People often don’t know where to begin. It sounds very simple, but you just need to take a deep breath and just jump in. I would suggest starting with whoever runs the pro bono program at your school, or if you don’t have one, your career services office. As part of my job, I provide pro bono resources and counseling to students. I talk through what interest areas they have, what skills they want to be building, and what works with their schedule. I am lucky to be in Washington, D.C., because there is a wealth of opportunities and legal service providers in this city to connect students with.
Likewise, what advice can you give to law school professionals who are interested in creating or growing a successful pro bono program at their law school?
Communication is key. Engaging with students isn’t always easy—they can be hard to reach. I have gotten creative about engaging students. Try both in person and online options to maximize the ways to reach students.

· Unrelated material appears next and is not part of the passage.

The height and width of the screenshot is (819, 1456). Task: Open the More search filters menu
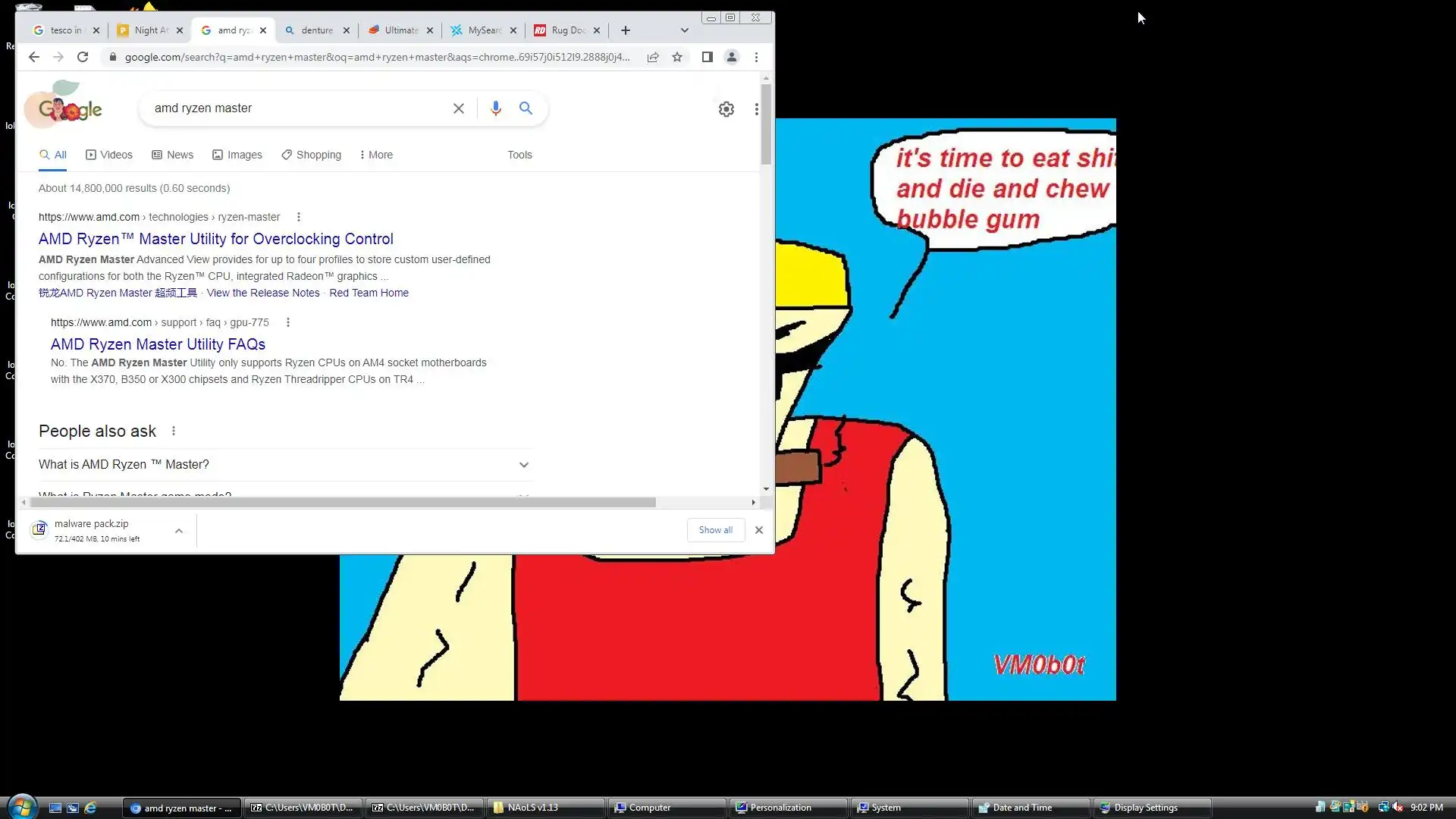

One of my goals for this year is to continue to grow the pro bono and public interest community on campus. A method where I’ve had success is peer-to-peer communication. I have encouraged students to talk to their peers because they often listen to each other more than they listen to me. I encourage students to bring a friend with them when they go to a legal clinic where they do pro bono. One example that occurred just this week: I posted an opportunity in a GroupMe chat for students interested in pro bono and public interest work. Later in the day, one student who volunteers with the organization commented about how great of an opportunity it was. Within a few hours, three more students had signed up.
Lastly, what do you hope to accomplish as a member of the Equal Justice Works National Advisory Committee?
I want to keep getting the word out about the amazing, fantastic resources that Equal Justice Works has. It is really incredible the wealth of resources the organization provides to law students and law service professionals. I also want to keep focusing on the National Advisory Committee’s diversity and inclusion initiatives. I really appreciate how Equal Justice Works is thinking creatively about getting these resources out to first-generation law students who often really do not know where to begin and do not have that personal network.
I believe that lawyers have a professional and ethical responsibility to use their legal skills to advance the public interest and expand access to justice.